--- The records ---

+--

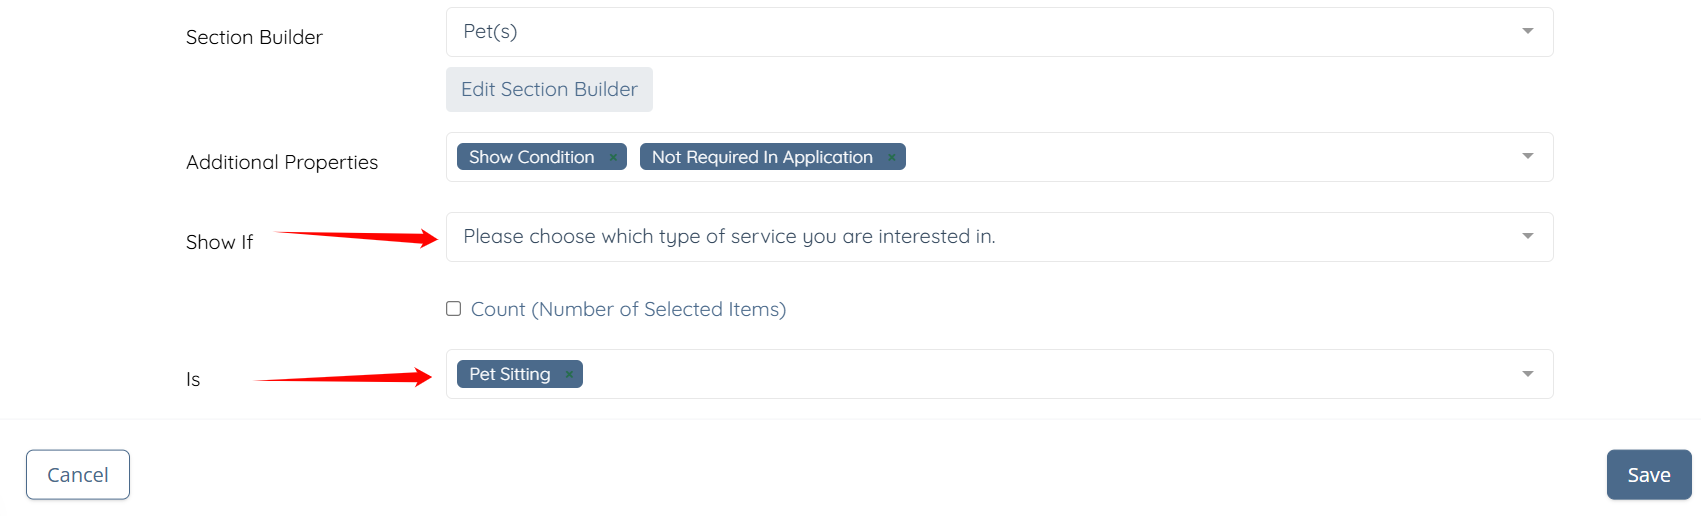Save the form changes
The width and height of the screenshot is (1701, 516).
1648,475
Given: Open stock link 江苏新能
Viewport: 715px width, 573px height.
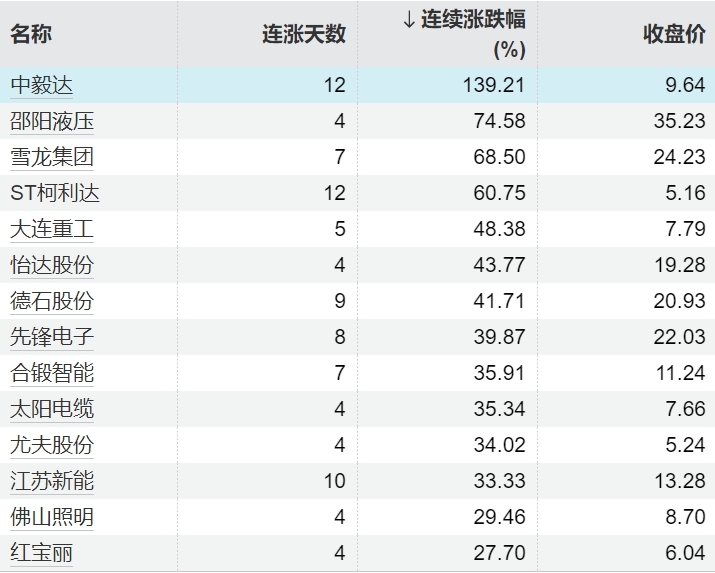Looking at the screenshot, I should 52,481.
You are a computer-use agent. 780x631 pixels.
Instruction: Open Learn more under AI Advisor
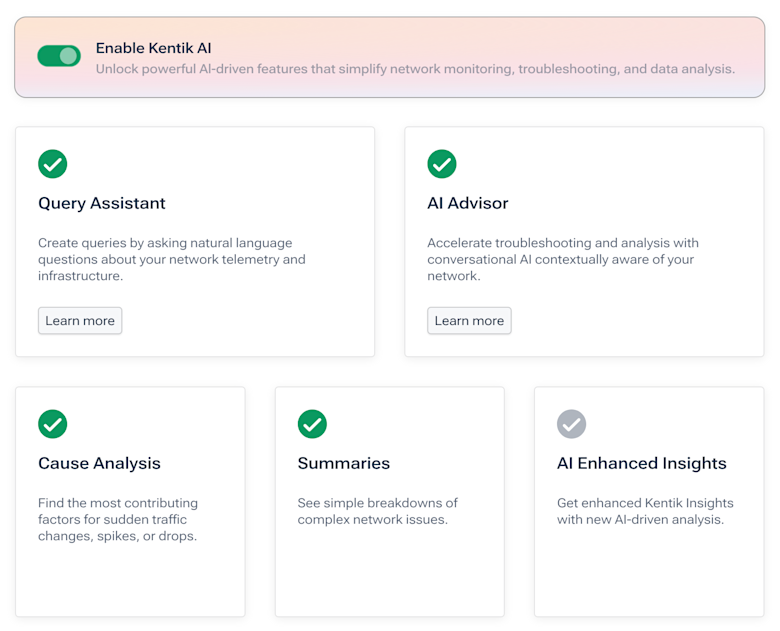pos(469,320)
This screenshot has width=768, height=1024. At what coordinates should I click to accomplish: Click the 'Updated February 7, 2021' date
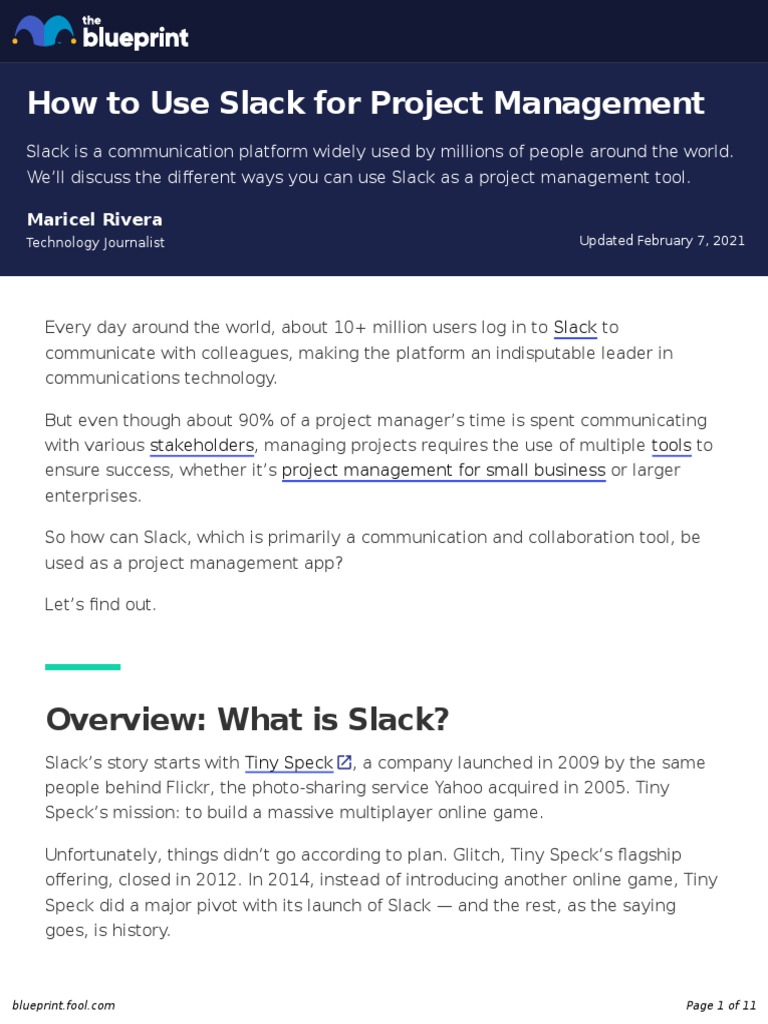tap(662, 240)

+--

Exactly as written, reproduce the lines from the one containing "You are a computer-use agent. 780x631 pixels." through the last line of the entries above, and leave every picture out.

--- Answer area ---
You are a computer-use agent. 780x631 pixels.
Instruction: Open Learn more under AI Advisor
pos(469,320)
This screenshot has width=768, height=1024. At what coordinates should I click to accomplish: Click the 'Updated February 7, 2021' date
tap(662, 240)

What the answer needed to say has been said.